The replacement of clinker by mineral additions can be total, as in the alkali activated blends (6, 7, 8), or partial, as in the blended cements like CEM II type (PC clinker > 65%) plus one mineral addition according to EN 197-1:2011. In fact, in Europe in the last years the CEM II production is twice that CEM I (9) and will increase in next years. The most common mineral additions employed are blast furnace slag (BFS), fly ash (FA), limestone filler (LF) and silica fume (SF). It is well known that the use of these mineral additions in binary mixes have technical, economic and environmental advantages (10, 11, 12, 13, 14) but their content is limited since the BFS and especially FA have slower reaction than clinker with the subsequent retardation of developing of technical properties of concrete (13, 15, 16).

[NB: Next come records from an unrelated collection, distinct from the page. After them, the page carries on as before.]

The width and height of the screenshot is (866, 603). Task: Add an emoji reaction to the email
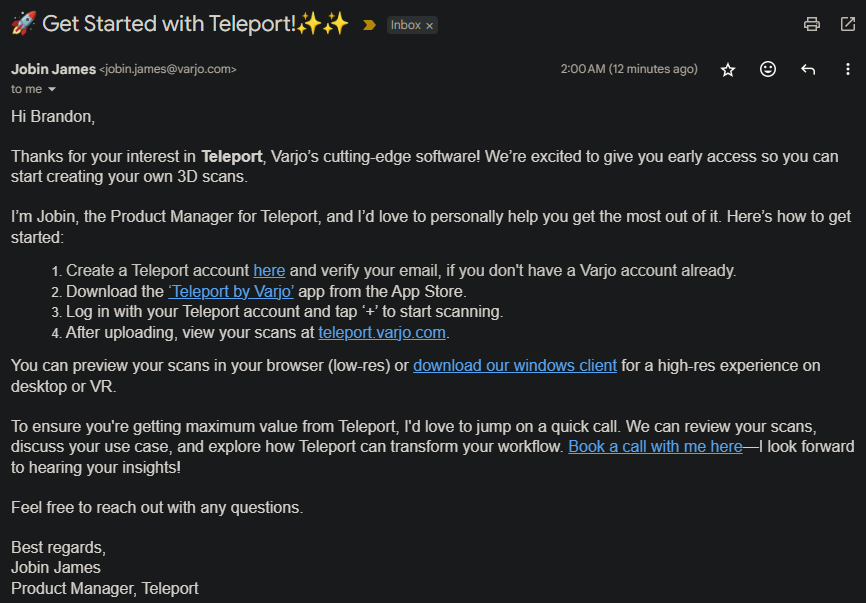click(x=768, y=69)
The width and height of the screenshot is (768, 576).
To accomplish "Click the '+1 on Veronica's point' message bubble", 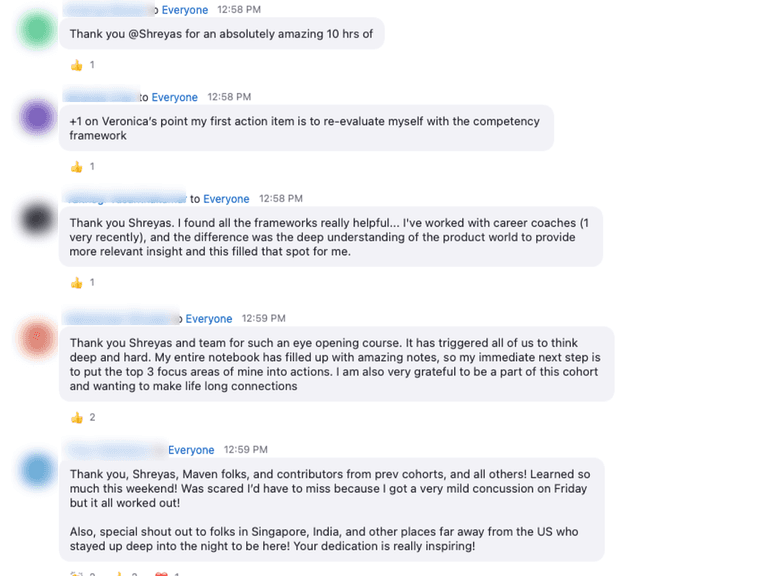I will (x=305, y=128).
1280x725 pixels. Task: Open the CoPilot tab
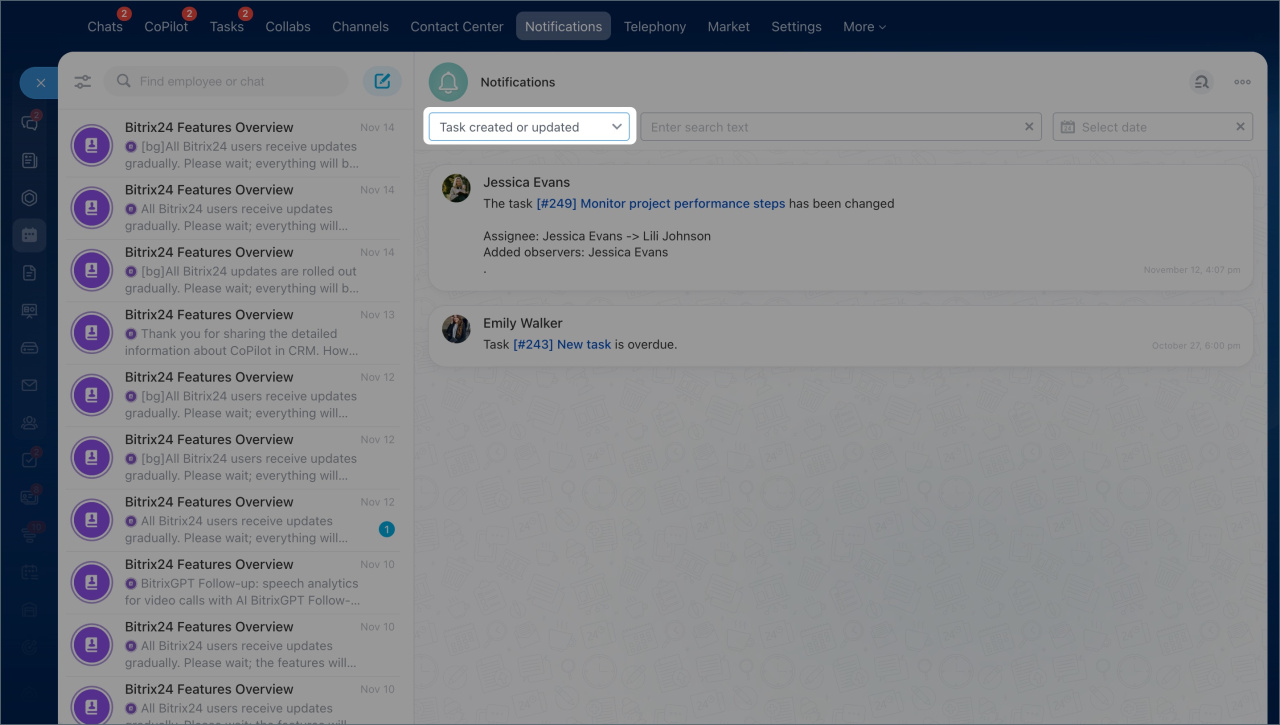point(166,27)
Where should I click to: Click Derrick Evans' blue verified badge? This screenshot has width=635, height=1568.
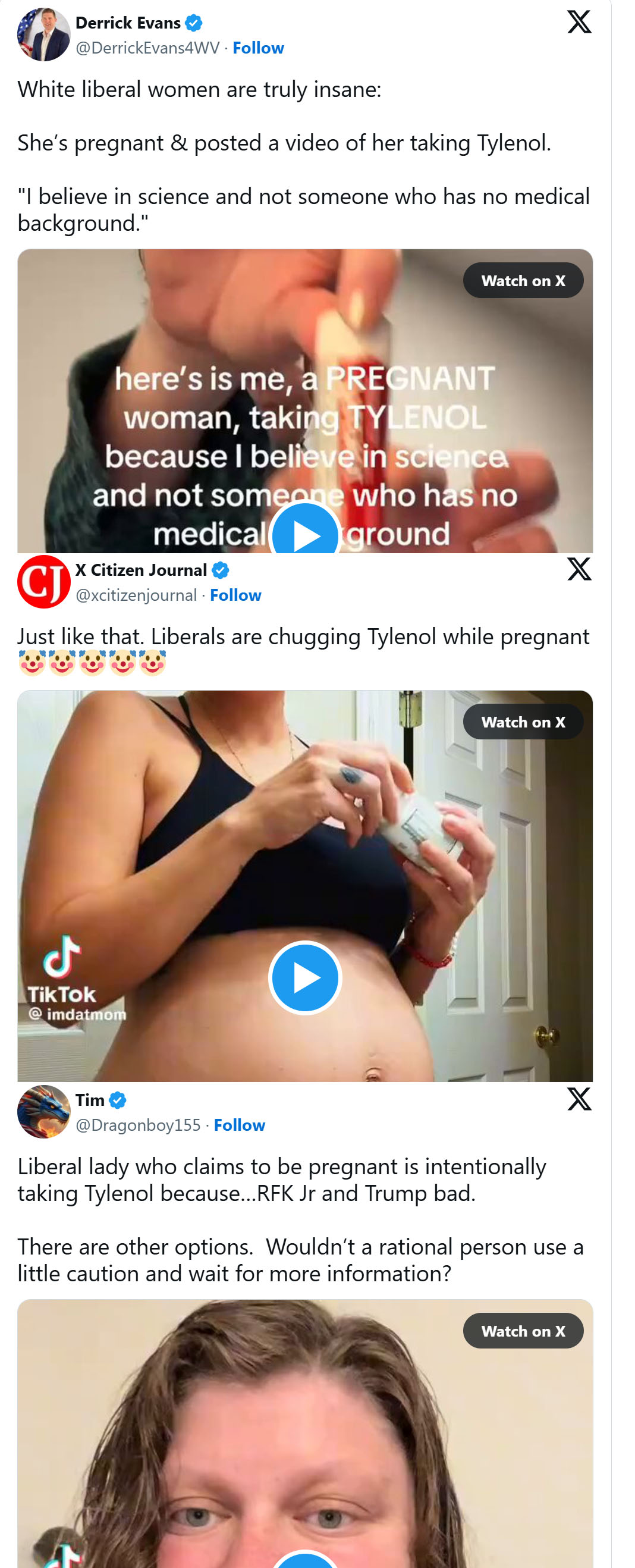click(193, 23)
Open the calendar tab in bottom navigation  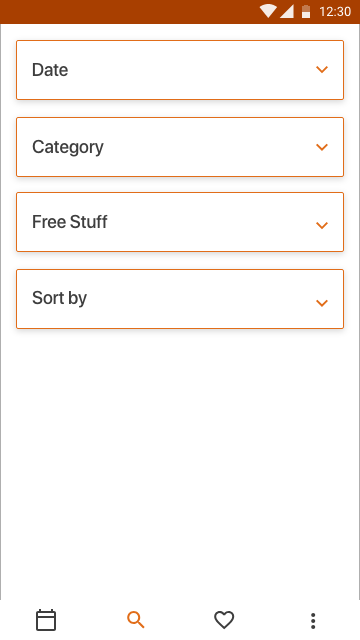[46, 620]
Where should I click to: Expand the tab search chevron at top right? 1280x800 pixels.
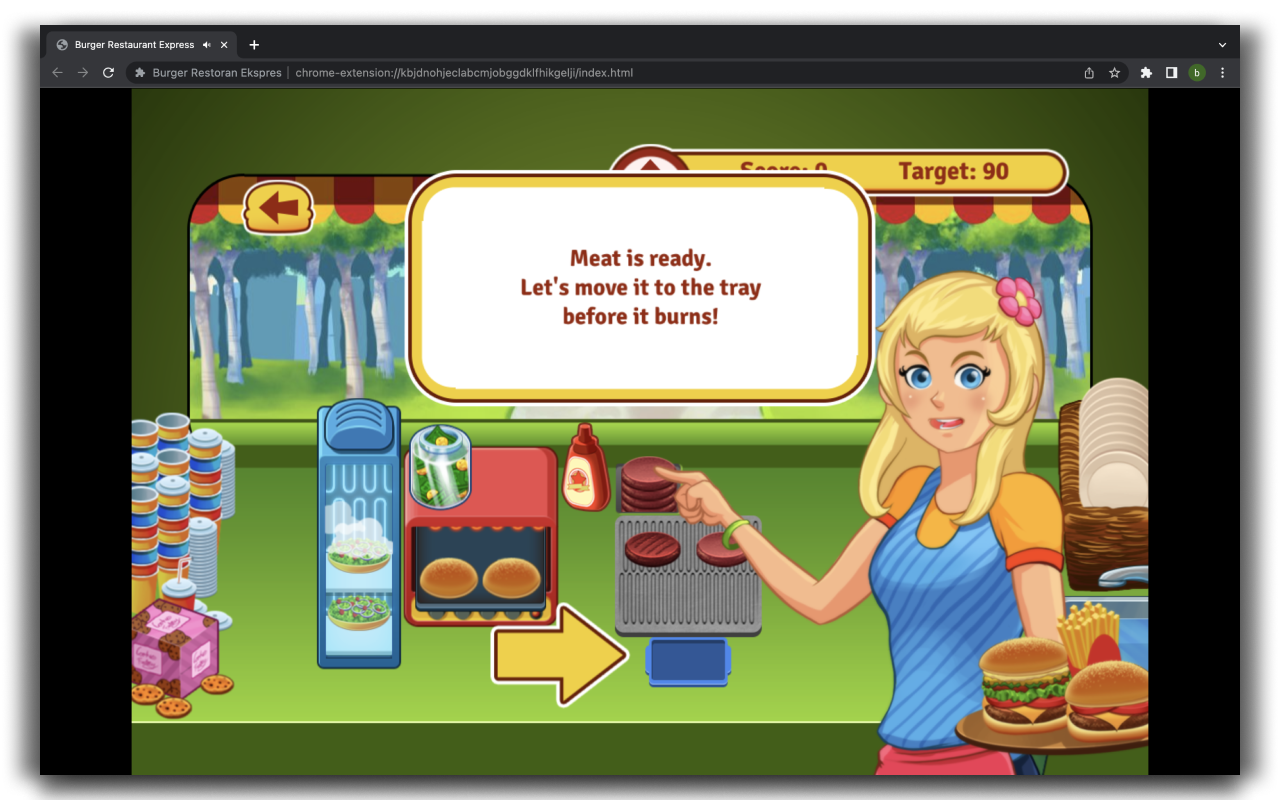(1222, 44)
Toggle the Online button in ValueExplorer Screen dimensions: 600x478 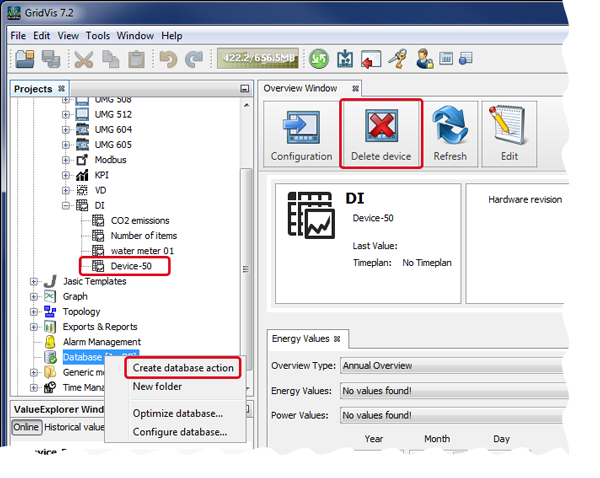(x=27, y=427)
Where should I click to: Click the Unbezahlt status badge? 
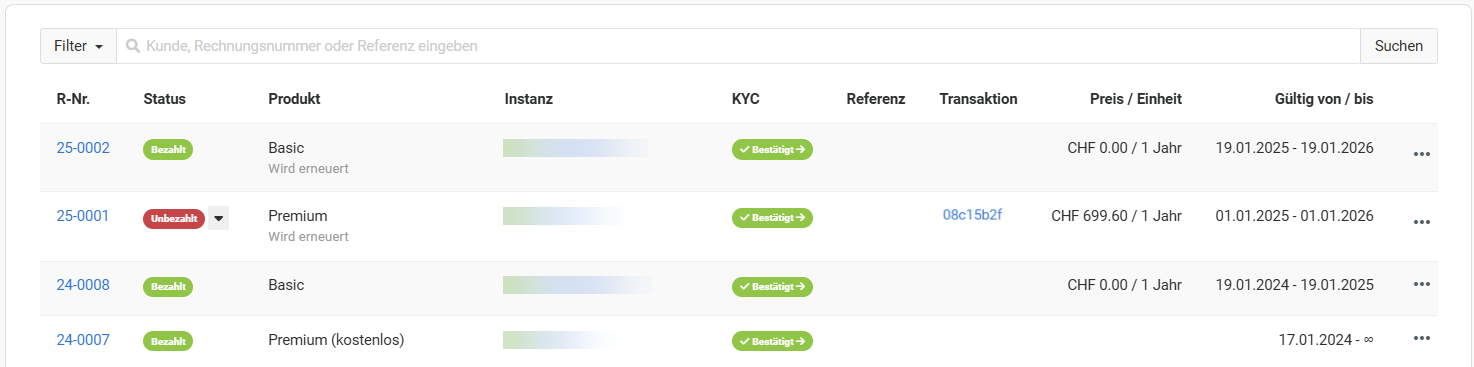coord(174,218)
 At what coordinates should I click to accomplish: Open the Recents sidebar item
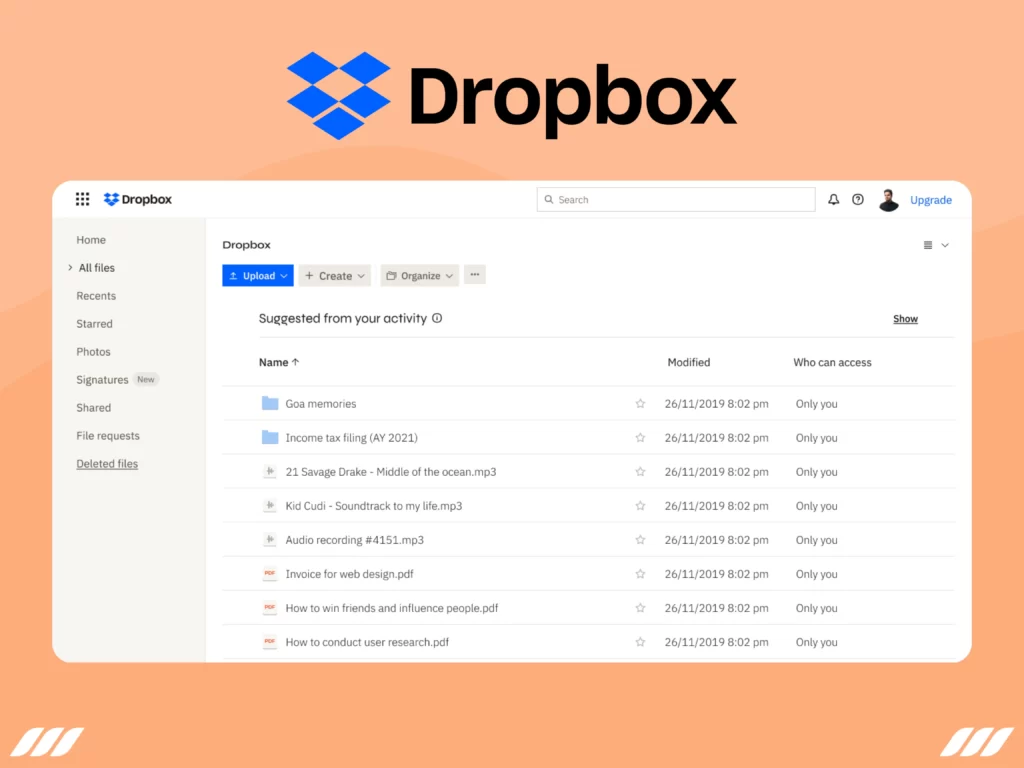click(x=96, y=295)
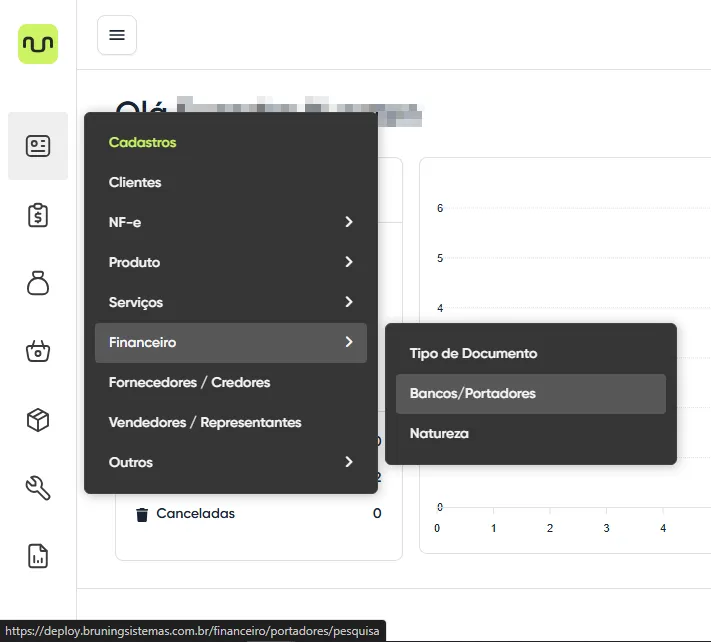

Recent studies with ternary blends (PC plus two mineral additions) have demonstrated that they can improve the mechanical performance with respect to binary binders at initial and long-term ages of hydration. This effect is more relevant when additions with different hydration mechanism are combined (11, 15, 17, 18, 19, 20, 21, 22, 23). The future of CEN (European Committee for Standardization) is on the way to include the ternary blends in the standards (9).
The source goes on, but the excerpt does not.